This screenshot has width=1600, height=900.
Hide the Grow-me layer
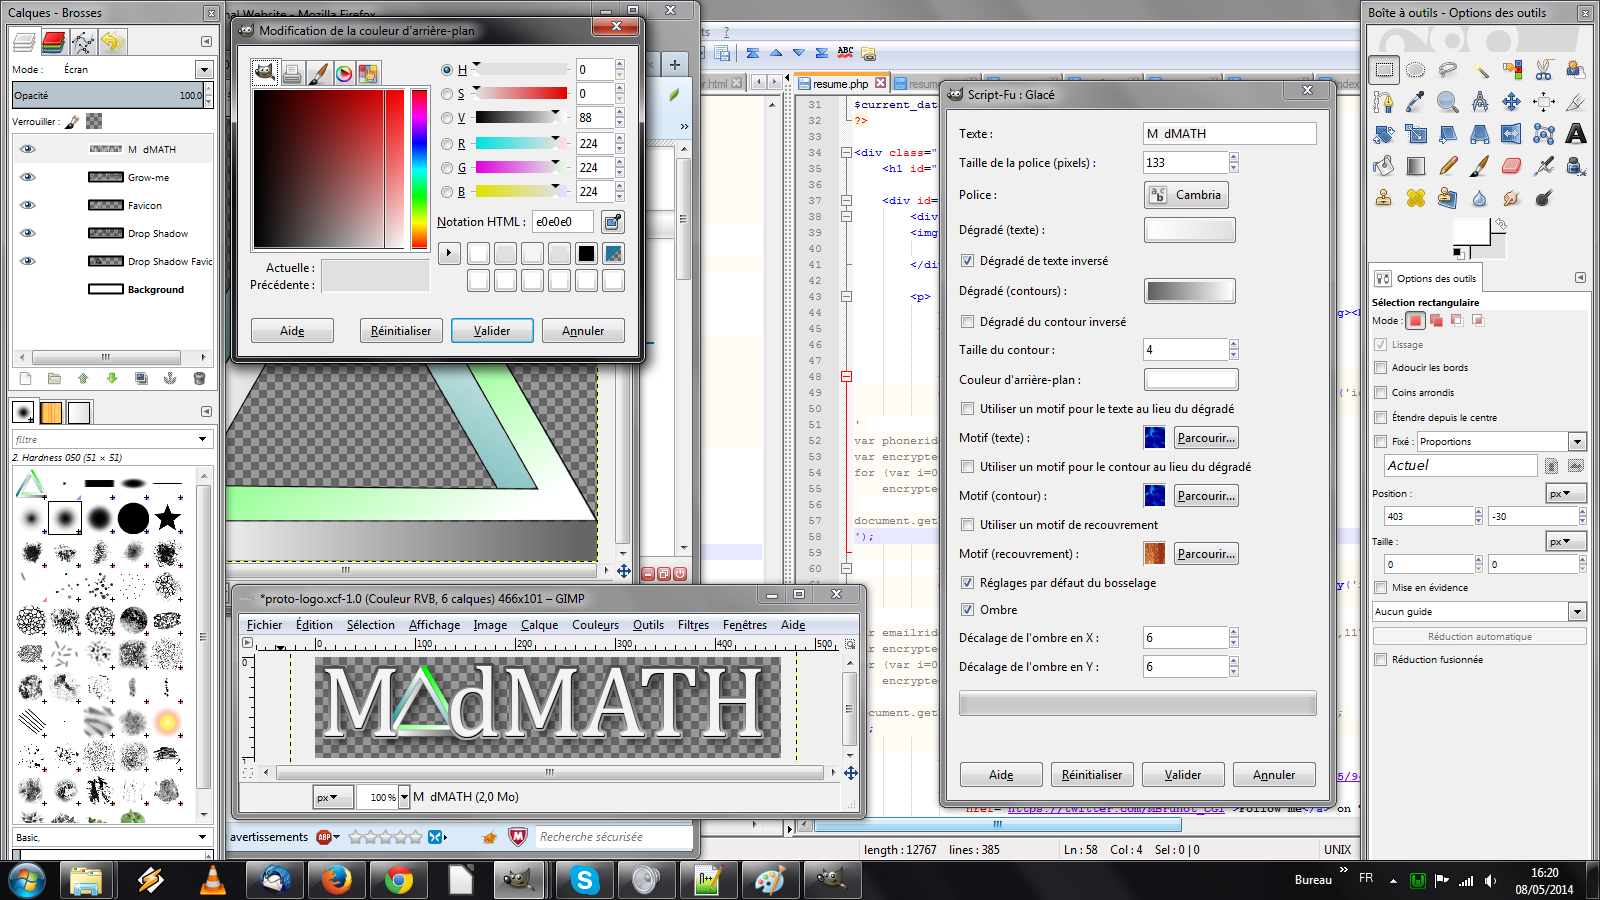pos(28,177)
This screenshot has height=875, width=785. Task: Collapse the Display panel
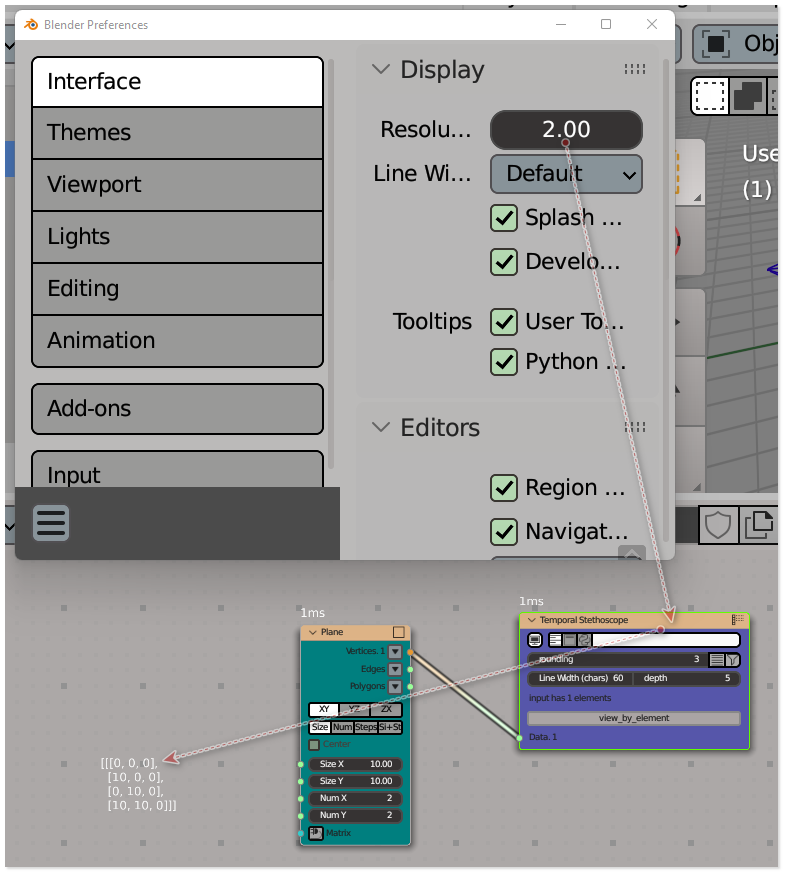tap(380, 70)
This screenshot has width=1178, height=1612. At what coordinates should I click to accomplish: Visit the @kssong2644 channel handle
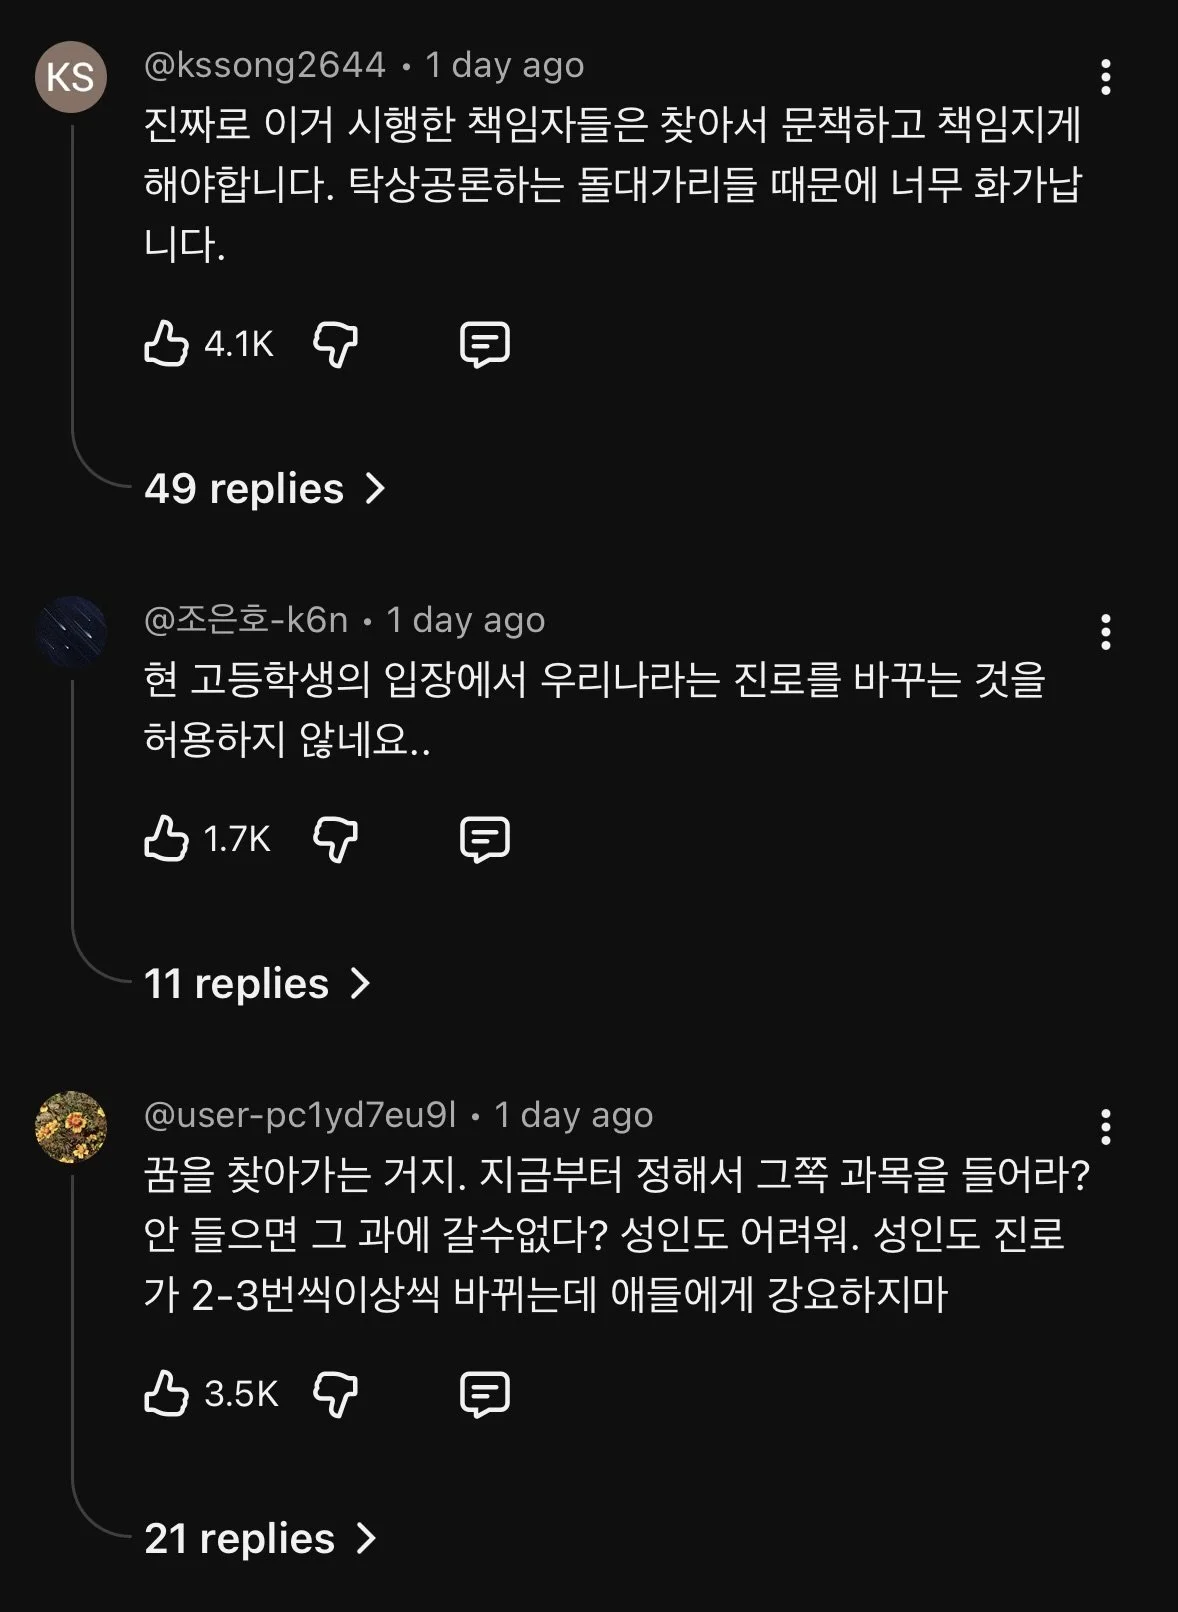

********

> WHAT IS NEEDED:
Every line of the material above must be written out exactly, with no pictures.

> OUTPUT FOR THIS TASK:
This screenshot has width=1600, height=900.
Hide the Grow-me layer
pos(28,177)
This screenshot has height=875, width=785. Task: Collapse the Display panel
tap(380, 70)
This screenshot has width=1178, height=1612. At what coordinates should I click to accomplish: Visit the @kssong2644 channel handle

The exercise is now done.